In 1962, Robert Leighton discovered oscillations all across the solar surface which occurred in 5 minute cycles. The theoretical modeling of these oscillations were refined by Roger Ulrich, who also kept the 150-foot Solar Tower in operation after the Carnegie Institution pulled their financial support in 1984. These oscillations are caused by acoustic waves trapped inside the Sun. Measurements of these waves allowed for modelling the solar interior. One of the findings is the amount of hydrogen converted to helium in the solar core via fusion reactions. This finding verified current models of solar evolution. In other words, we know the Sun will be around for another 5 billion years or so.
The mapping of the solar magnetic field and helioseismology forms a key part of NASA’s current Solar Dynamics Observatory’s mission, as explained in the video below:
During the late 1990’s, I had the opportunity to go inside all three of the Mt. Wilson solar telescopes as a student in the observatory’s CUREA program. The Snow was used primarily and I’ll never forget cleaning off the direct current switches, seemingly straight out of Frankenstein’s laboratory. Also had encounters with both tarantulas and rattlesnakes. In between those adventures, got to study the Sun’s spectrum (just as Hale did 90 years earlier), imaged the Moon at night, and gaze out over the cliff into Pasadena and the Rose Bowl. The 60-foot solar tower had AC/DC blasting in the observation room, while the 150-foot tower had a visitor’s book signed by both Albert Einstein and Stephen Hawking.
Since then, there has been two recessions and a major financial crash. The result has been cutbacks in funding and a need for the solar towers to reduce staff like many businesses have. The Snow is still used by CUREA students every summer. The 60-foot solar tower is run by USC. The 150-foot tower had its funding shut down and is run on a volunteer basis. The historic magnetograph made its last observation in 2013. It could be much worse, in 2009, a forest fire came within a few hundred yards of the observatory which was saved by the efforts of several hundred firefighters.

- - - - -

▸ **WHAT TO WORK ON**:
a – Rewrite the passage on the Mt. Wilson solar towers from "Since then, there" up to and including "several hundred firefighters.", substituting "wildfire" for "forest fire".
b – Answer these questions using the passage on the Mt. Wilson solar towers:
(i) In what year did Robert Leighton discover the 5-minute oscillations across the solar surface?
(ii) Who signed the visitor's book at the 150-foot tower?
(iii) In what year did the historic magnetograph make its last observation?

- - - - -

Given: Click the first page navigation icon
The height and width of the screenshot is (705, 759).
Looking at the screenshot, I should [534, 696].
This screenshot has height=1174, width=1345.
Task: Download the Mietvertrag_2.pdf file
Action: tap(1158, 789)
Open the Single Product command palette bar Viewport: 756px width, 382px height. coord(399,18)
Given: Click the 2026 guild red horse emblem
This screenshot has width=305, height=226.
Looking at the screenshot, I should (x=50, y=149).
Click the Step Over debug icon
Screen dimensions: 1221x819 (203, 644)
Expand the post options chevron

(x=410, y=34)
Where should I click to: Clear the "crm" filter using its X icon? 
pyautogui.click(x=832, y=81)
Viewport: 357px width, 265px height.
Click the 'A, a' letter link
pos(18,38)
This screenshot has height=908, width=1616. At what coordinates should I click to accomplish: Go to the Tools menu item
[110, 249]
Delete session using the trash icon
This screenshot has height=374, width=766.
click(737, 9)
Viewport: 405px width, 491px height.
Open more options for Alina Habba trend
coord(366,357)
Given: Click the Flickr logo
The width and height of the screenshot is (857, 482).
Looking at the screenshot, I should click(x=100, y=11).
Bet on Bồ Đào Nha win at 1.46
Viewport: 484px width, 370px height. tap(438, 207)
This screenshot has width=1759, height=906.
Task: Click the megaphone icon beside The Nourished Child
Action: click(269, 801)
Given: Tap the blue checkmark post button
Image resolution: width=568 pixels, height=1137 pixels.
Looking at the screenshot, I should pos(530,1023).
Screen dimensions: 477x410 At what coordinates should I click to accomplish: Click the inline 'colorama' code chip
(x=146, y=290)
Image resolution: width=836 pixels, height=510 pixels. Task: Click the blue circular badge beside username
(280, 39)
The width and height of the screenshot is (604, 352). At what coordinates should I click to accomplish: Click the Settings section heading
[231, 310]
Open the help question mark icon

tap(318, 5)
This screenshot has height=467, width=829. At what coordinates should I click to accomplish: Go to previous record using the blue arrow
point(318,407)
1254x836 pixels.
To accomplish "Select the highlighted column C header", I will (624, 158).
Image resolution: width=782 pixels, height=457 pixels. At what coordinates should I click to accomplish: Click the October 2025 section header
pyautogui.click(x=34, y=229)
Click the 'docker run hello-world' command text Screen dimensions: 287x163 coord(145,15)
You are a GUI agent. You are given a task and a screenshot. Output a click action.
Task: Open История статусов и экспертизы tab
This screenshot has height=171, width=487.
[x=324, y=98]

- - - - -

▸ **SOLUTIONS**:
a –
Since then, there has been two recessions and a major financial crash. The result has been cutbacks in funding and a need for the solar towers to reduce staff like many businesses have. The Snow is still used by CUREA students every summer. The 60-foot solar tower is run by USC. The 150-foot tower had its funding shut down and is run on a volunteer basis. The historic magnetograph made its last observation in 2013. It could be much worse, in 2009, a wildfire came within a few hundred yards of the observatory which was saved by the efforts of several hundred firefighters.

b –
(i) 1962
(ii) Albert Einstein and Stephen Hawking
(iii) 2013